Real-time reconstructions present several challenges and requires a different approach. For starters, using only images as input, without an RTK system and accurate IMUs (better GPS and inertial sensors) you just can’t estimate the camera positions quickly enough. By relaying just on standard GPS and the on-board camera pitch/yaw/roll readings, problems with alignment are evident even on simple datasets. Structure from motion methods are simply not fast enough to correct for that error.
This is where Simulatenous Localization And Mapping (SLAM) comes in. SLAM has been gaining a lot of attention lately, especially since it’s the foundation of the work behind recent state-of-the-art AR algorithms. If you wonder how your iPad can track itself in space and take measurements using just a monocular camera, there’s SLAM algos behind it.

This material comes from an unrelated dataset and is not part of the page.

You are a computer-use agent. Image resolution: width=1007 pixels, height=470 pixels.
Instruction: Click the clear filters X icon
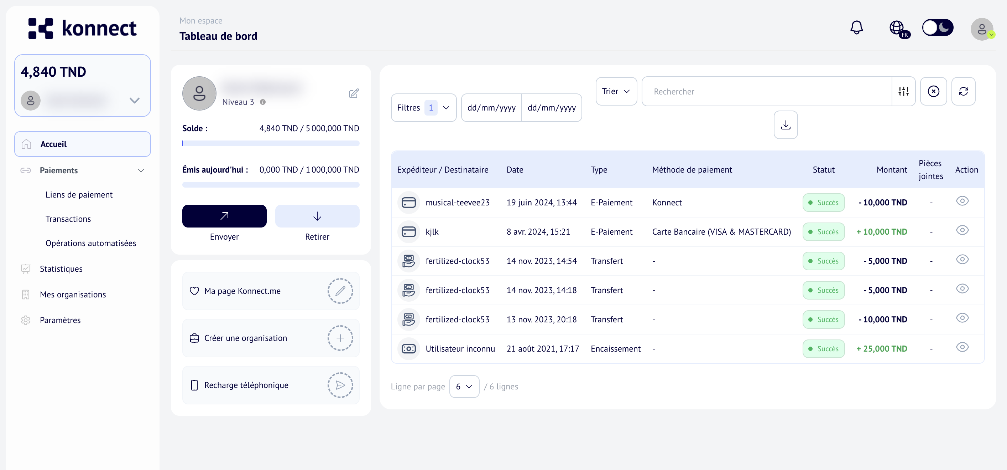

Given a video input and a camera model, we can extract video frames and pass them to one of several FOSS SLAM implementations (ORB_SLAM2, DSO and several others), estimate camera poses and get a sparse point cloud. If we can receive GPS coordinates in real-time, we can fuse the information from GPS to establish a world coordinate system.
With a (filtered) sparse point cloud and camera information, we have two options:
- Image mosaicking assuming a flat plane, which doesn’t give us true orthorectified maps, but for high altitude flights at nadir angles, it works remarkably well. This is the approach used by programs such as Map2DFusion.
- Volumetric 3D Mapping, which would construct a mesh in real time and then incrementally export orthophotos to be merged.
Similar georeferencing processes that already exists in OpenDroneMap would take care of generating GeoTIFFs. As a bonus, we could also work to generate real time digital surface models (DSMs).